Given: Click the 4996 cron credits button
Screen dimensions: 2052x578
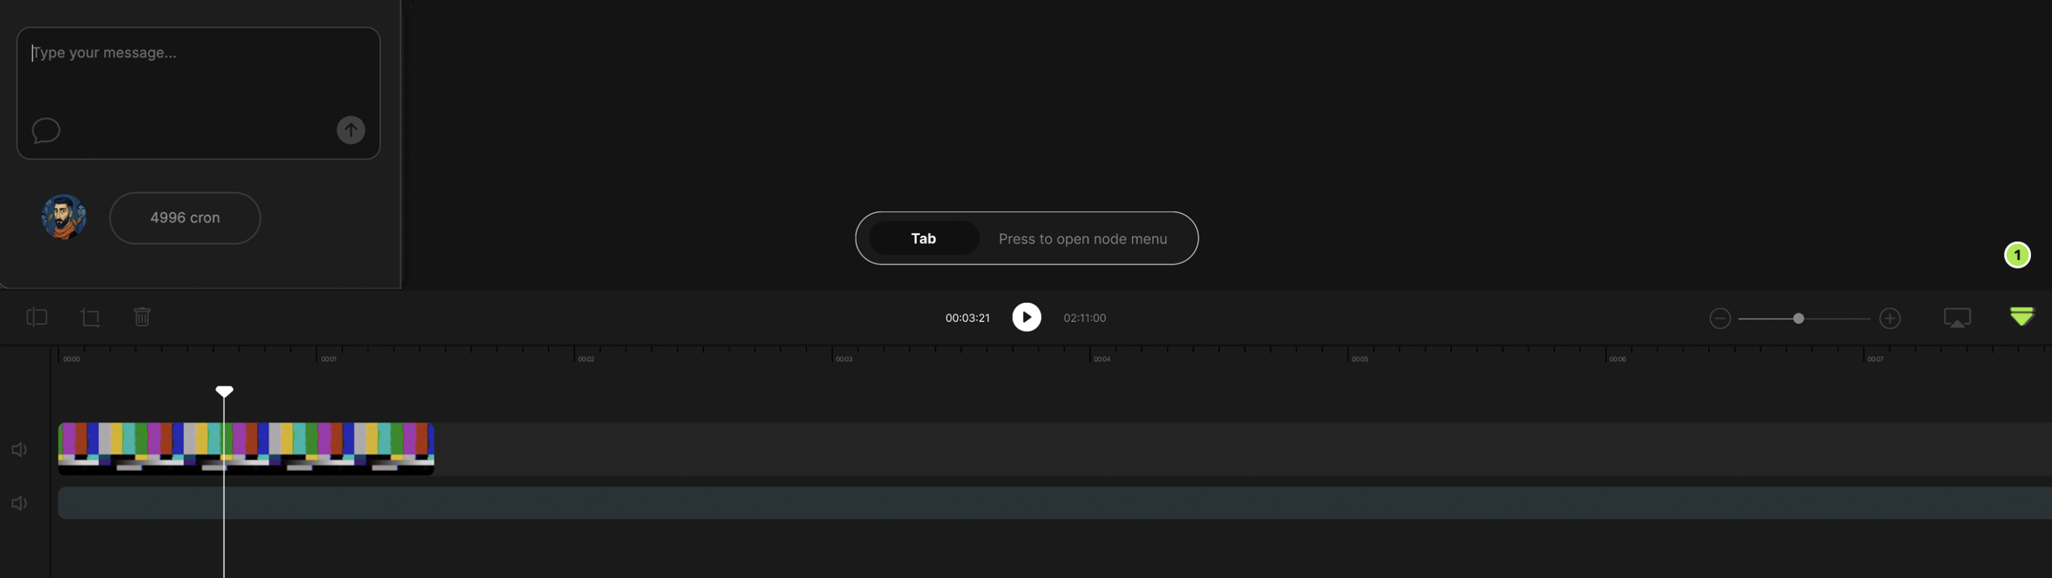Looking at the screenshot, I should point(185,218).
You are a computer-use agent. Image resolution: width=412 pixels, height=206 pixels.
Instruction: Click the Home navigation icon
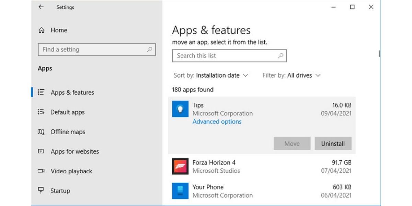(x=41, y=30)
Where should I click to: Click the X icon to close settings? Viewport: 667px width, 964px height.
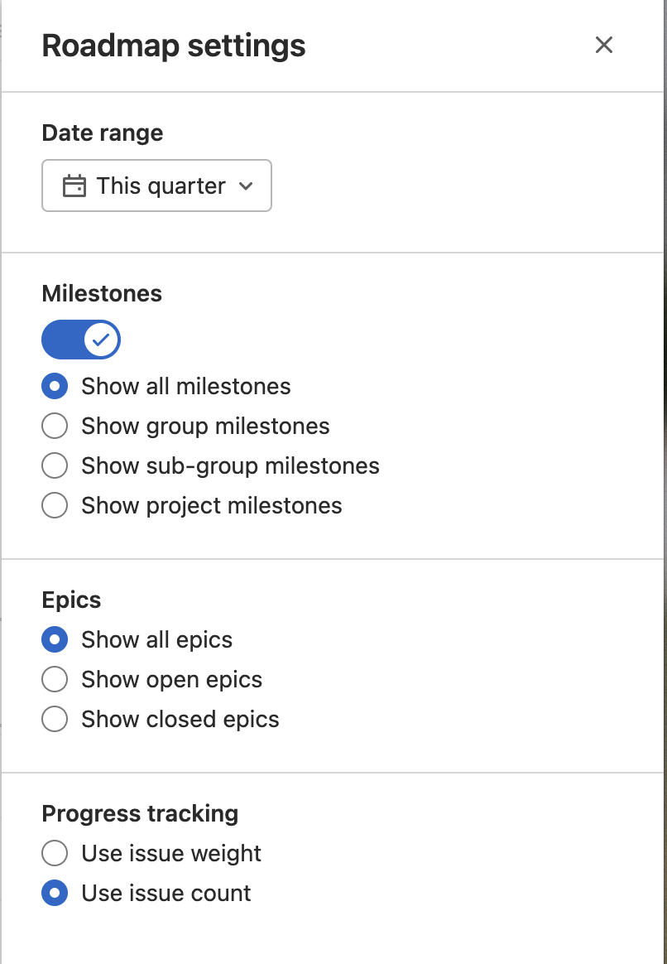click(604, 45)
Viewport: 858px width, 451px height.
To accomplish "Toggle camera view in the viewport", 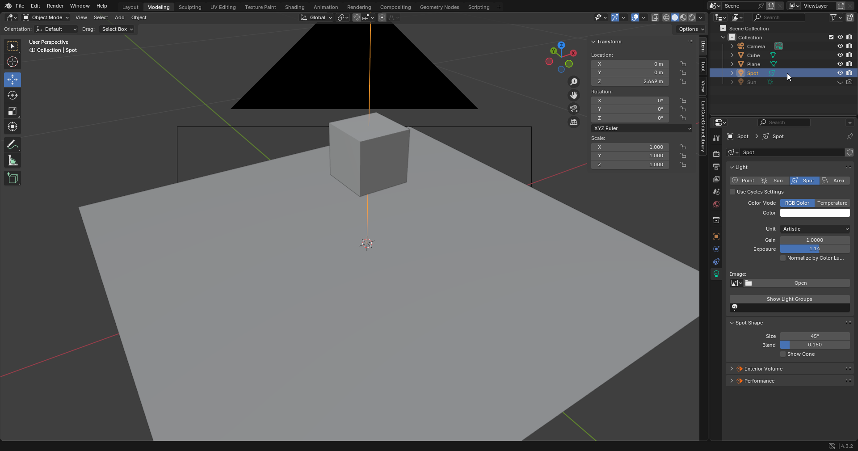I will (574, 109).
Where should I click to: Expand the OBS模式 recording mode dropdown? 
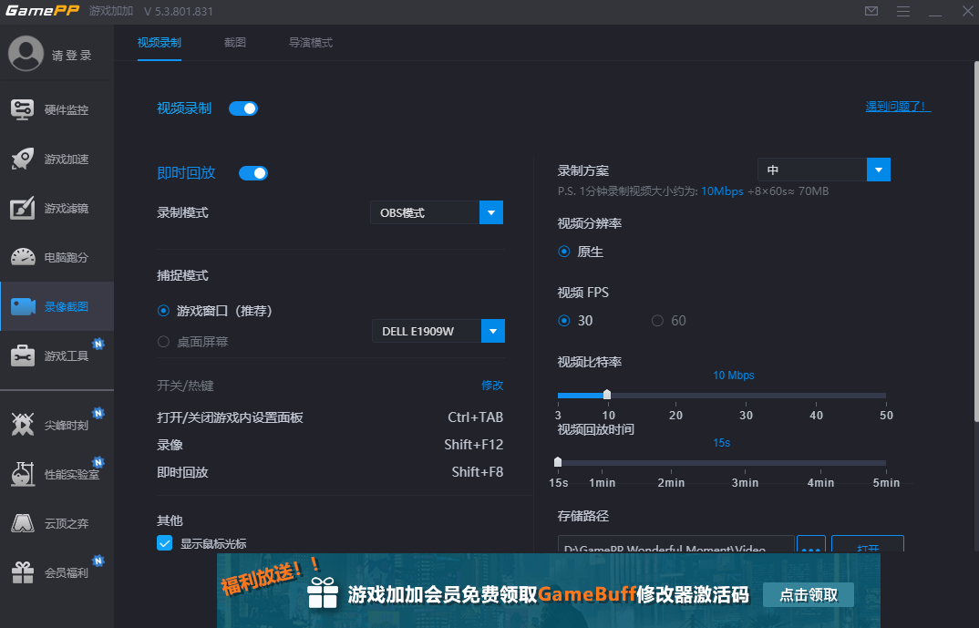[491, 212]
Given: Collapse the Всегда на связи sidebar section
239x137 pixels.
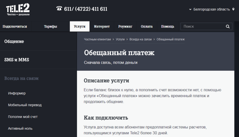Looking at the screenshot, I should coord(22,78).
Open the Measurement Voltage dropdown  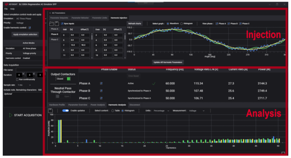(197, 111)
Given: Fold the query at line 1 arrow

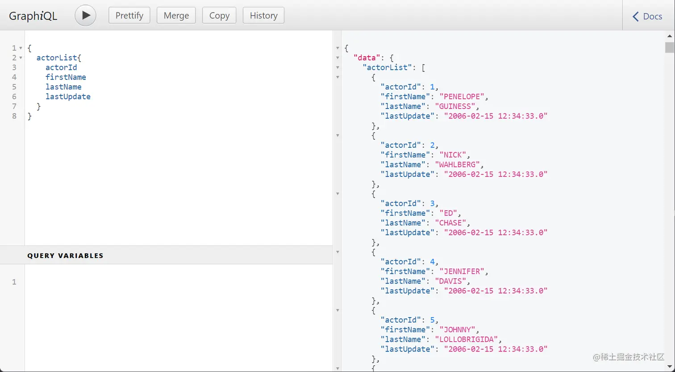Looking at the screenshot, I should point(21,48).
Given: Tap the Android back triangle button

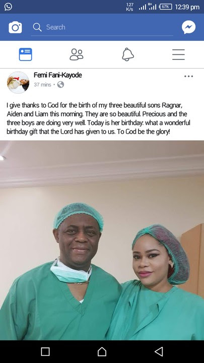Looking at the screenshot, I should pyautogui.click(x=159, y=351).
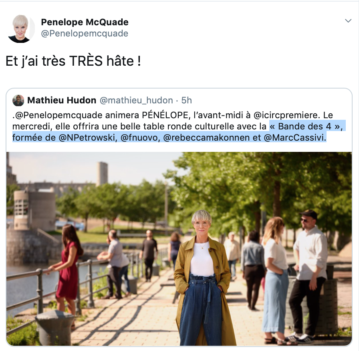Screen dimensions: 359x351
Task: Open the quoted tweet's promenade photo
Action: click(x=179, y=249)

**What this task involves:**
The lines from the start of the data through the line that contains "You are a computer-use" are to be returned exactly, please, with both ends included and every picture left out.

**The answer:**
Given: Click the 4996 cron credits button
Screen dimensions: 2052x578
Looking at the screenshot, I should point(185,218).
You are a computer-use agent. Image resolution: width=412 pixels, height=206 pixels.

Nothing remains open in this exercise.